Imagine you are an engineer who pursues creative writing as a hobby. You often curate topics and ideas from discussion on social media, then categorise them into themes for your arguments. There are plethora of tools out there that you can use to assist you with planning for your writing. For those inclined towards more adventurous endeavours, such as running customized models to meet specific requirements, you might find yourself in the land of auto-regressive models: GPTs and friends.

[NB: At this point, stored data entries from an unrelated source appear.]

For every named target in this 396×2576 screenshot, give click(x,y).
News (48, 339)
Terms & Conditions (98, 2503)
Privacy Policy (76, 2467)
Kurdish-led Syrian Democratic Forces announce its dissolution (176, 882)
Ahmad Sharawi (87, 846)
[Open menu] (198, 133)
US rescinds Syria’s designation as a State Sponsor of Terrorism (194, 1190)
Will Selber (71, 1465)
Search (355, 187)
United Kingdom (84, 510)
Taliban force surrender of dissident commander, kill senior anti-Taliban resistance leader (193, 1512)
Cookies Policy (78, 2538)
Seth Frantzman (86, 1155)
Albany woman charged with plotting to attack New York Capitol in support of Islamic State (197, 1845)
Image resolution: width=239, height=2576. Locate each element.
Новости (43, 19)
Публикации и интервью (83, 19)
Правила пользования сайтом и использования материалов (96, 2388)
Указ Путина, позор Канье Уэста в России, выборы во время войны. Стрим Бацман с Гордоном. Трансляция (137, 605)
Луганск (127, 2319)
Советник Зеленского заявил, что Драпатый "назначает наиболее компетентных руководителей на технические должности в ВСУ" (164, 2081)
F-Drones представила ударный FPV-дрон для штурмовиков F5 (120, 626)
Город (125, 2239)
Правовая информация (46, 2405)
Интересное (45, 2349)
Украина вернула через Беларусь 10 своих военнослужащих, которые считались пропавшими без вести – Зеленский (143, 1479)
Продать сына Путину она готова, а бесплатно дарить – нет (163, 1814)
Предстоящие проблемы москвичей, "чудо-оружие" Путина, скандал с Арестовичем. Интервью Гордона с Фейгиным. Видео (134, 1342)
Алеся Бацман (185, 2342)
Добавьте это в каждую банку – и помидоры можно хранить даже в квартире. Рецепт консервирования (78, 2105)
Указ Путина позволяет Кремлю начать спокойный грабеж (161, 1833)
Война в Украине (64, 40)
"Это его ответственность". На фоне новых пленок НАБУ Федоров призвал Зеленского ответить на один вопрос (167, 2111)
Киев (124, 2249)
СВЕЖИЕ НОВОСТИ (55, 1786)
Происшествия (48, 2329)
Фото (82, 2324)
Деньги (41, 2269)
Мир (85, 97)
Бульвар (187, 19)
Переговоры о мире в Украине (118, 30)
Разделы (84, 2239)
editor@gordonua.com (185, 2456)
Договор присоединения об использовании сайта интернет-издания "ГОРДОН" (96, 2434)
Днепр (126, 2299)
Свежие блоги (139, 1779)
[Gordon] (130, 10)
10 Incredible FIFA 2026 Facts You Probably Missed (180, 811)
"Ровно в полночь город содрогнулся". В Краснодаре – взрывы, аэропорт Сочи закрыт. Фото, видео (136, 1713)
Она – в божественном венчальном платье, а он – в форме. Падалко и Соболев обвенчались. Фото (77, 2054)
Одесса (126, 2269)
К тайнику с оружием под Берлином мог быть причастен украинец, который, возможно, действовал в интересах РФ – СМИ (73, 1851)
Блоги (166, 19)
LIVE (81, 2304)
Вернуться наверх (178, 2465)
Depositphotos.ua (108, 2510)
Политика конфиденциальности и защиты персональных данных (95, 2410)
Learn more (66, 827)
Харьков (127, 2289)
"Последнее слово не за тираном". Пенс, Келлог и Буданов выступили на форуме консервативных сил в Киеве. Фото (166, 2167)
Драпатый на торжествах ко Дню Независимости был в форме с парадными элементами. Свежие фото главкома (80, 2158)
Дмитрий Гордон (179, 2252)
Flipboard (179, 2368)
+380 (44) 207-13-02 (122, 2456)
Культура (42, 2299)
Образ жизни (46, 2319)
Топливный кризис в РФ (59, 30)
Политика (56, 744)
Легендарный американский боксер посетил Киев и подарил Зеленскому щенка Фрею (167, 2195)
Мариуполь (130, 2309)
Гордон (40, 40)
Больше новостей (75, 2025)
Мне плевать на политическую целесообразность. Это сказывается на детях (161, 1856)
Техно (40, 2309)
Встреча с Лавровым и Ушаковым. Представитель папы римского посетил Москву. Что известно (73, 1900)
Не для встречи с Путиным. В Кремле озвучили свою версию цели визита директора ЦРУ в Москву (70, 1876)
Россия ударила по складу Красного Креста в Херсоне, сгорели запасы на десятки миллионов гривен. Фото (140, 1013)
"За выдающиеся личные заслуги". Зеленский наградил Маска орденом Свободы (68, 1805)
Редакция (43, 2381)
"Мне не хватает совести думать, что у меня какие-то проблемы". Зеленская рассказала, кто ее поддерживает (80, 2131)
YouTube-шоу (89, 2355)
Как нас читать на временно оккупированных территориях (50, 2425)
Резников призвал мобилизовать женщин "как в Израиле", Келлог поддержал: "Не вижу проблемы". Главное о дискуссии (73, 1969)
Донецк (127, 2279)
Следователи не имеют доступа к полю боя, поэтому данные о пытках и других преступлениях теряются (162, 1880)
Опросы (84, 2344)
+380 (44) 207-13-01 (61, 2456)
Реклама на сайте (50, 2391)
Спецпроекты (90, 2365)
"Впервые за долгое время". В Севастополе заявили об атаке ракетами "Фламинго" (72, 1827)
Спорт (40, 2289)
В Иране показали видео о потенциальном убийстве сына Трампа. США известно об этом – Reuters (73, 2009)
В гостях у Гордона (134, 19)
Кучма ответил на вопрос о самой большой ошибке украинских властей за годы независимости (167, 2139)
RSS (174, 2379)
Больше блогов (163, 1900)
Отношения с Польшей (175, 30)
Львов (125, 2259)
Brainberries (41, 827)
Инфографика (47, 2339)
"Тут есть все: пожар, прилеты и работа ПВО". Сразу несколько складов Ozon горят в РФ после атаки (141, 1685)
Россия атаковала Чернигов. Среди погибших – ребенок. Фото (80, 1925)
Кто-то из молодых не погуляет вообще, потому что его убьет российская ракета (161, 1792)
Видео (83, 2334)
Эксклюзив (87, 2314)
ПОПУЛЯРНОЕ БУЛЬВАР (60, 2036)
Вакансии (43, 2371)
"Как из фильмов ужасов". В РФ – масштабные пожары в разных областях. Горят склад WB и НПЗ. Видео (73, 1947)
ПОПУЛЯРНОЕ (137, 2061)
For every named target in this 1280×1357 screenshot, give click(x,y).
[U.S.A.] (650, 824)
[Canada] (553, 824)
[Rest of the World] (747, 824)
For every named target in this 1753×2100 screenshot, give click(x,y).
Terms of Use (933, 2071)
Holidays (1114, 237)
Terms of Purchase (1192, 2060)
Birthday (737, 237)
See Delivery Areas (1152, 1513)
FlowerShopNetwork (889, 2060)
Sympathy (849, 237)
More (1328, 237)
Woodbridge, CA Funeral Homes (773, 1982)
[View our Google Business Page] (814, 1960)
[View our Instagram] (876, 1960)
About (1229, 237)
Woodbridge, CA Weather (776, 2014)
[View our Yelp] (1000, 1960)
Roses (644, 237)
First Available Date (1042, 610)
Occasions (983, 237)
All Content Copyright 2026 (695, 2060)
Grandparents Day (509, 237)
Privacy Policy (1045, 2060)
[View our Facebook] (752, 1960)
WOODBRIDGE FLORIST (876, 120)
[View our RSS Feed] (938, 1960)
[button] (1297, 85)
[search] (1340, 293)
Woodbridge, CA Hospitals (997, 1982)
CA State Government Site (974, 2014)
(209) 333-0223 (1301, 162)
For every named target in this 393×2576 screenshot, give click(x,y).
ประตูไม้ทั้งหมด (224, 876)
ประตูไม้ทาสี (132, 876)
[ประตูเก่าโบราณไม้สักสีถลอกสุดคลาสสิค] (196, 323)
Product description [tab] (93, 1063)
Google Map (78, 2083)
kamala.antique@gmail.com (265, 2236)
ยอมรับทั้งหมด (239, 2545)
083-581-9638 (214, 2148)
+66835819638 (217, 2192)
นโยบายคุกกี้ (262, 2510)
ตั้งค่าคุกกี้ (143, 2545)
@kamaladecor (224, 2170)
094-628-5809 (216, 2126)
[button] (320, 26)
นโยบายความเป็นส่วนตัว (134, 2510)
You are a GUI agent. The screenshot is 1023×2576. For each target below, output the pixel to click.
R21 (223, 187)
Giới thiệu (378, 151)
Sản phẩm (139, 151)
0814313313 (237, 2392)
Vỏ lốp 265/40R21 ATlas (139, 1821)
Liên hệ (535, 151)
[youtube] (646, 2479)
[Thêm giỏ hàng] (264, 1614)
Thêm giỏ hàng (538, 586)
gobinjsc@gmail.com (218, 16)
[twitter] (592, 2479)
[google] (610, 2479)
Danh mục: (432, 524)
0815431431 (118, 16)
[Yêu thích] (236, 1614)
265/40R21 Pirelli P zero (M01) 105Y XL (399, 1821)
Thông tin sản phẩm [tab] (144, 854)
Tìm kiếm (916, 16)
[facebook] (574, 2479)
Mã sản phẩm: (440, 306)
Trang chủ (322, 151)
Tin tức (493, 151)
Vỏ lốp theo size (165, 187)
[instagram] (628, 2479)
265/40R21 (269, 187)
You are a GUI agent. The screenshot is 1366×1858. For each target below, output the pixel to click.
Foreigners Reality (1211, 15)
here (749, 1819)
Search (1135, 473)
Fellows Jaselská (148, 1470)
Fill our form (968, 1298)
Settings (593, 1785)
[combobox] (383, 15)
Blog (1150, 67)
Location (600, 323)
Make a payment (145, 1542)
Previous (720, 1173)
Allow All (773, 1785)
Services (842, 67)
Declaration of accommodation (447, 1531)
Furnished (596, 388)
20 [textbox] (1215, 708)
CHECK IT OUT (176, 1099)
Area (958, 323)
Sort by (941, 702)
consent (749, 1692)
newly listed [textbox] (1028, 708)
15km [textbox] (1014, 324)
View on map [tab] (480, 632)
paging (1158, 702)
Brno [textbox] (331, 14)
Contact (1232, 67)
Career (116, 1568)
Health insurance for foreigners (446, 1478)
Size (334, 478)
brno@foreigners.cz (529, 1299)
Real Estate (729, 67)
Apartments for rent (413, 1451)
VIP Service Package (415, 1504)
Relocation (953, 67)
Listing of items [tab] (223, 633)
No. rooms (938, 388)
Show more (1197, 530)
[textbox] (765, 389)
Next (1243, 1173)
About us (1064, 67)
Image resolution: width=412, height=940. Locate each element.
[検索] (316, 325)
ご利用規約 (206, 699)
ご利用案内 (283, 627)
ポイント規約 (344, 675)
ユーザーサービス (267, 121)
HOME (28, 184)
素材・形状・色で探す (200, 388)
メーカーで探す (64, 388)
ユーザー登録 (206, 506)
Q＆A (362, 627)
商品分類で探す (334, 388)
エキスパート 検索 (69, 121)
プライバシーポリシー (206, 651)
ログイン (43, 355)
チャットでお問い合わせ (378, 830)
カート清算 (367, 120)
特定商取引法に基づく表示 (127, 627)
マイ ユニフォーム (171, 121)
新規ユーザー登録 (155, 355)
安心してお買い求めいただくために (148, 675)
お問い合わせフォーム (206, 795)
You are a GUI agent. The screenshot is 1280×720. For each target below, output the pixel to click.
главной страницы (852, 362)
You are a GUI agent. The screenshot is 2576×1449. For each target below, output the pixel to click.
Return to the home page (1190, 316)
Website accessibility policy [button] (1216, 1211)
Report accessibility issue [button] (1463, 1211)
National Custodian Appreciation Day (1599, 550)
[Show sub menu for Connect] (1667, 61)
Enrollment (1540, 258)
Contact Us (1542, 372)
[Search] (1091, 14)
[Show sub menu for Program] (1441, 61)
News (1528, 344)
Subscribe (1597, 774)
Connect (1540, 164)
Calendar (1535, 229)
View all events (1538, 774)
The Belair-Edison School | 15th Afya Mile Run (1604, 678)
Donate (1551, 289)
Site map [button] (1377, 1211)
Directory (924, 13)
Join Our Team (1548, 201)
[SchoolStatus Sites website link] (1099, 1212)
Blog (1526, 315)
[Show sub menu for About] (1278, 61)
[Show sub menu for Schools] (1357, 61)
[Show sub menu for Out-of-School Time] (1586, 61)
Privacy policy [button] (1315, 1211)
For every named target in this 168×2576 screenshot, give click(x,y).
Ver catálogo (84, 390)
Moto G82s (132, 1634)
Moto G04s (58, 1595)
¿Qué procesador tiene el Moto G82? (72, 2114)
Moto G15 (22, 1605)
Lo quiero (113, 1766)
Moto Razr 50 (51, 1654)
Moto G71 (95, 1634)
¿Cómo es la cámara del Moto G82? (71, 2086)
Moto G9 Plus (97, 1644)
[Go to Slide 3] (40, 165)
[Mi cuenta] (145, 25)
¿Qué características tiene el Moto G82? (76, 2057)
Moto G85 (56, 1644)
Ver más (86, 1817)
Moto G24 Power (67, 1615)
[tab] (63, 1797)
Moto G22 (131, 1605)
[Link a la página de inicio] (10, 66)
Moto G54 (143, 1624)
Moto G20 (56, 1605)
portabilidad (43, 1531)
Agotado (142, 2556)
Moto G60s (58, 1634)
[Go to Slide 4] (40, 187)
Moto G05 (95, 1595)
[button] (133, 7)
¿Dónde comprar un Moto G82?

Auto-regressive models excels at surfacing machines’ internal representation of the world through a simple interface: given a blob of text, the model will generate a contiguous piece of text that it predicts as the most probable tokens. For example, if you give it a Wikipedia article, the model should produce text consistent with the remainder of said article. These models works well given the following assumption: the inputs prompt must be coherent and well-structured surrounding a given problem the users want to achieve. A writer might provide paragraphs from their favourite authors - let’s say Joan Didion, as context to formulate their arguments for a certain writing. The model then “suggests” certain ideas that simulate Didion’s style of writing. Here is a big catch: garbage in, garbage out. If your prompt are disconnected or incoherent, the model will generate text that is equally incoherent.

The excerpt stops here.